▶ **TASK GOAL**: Could you collect every line below that contains the word "screenshot" and copy each one out in full?

━━━━━━━━━━

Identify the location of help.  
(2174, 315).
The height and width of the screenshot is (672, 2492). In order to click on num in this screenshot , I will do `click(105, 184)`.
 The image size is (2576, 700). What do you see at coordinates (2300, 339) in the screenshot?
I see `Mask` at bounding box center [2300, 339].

━━━━━━━━━━

▶ **ANSWER TO THIS TASK**:
The height and width of the screenshot is (672, 2492). In order to click on num in this screenshot , I will do `click(105, 184)`.
 The image size is (2576, 700). What do you see at coordinates (2300, 339) in the screenshot?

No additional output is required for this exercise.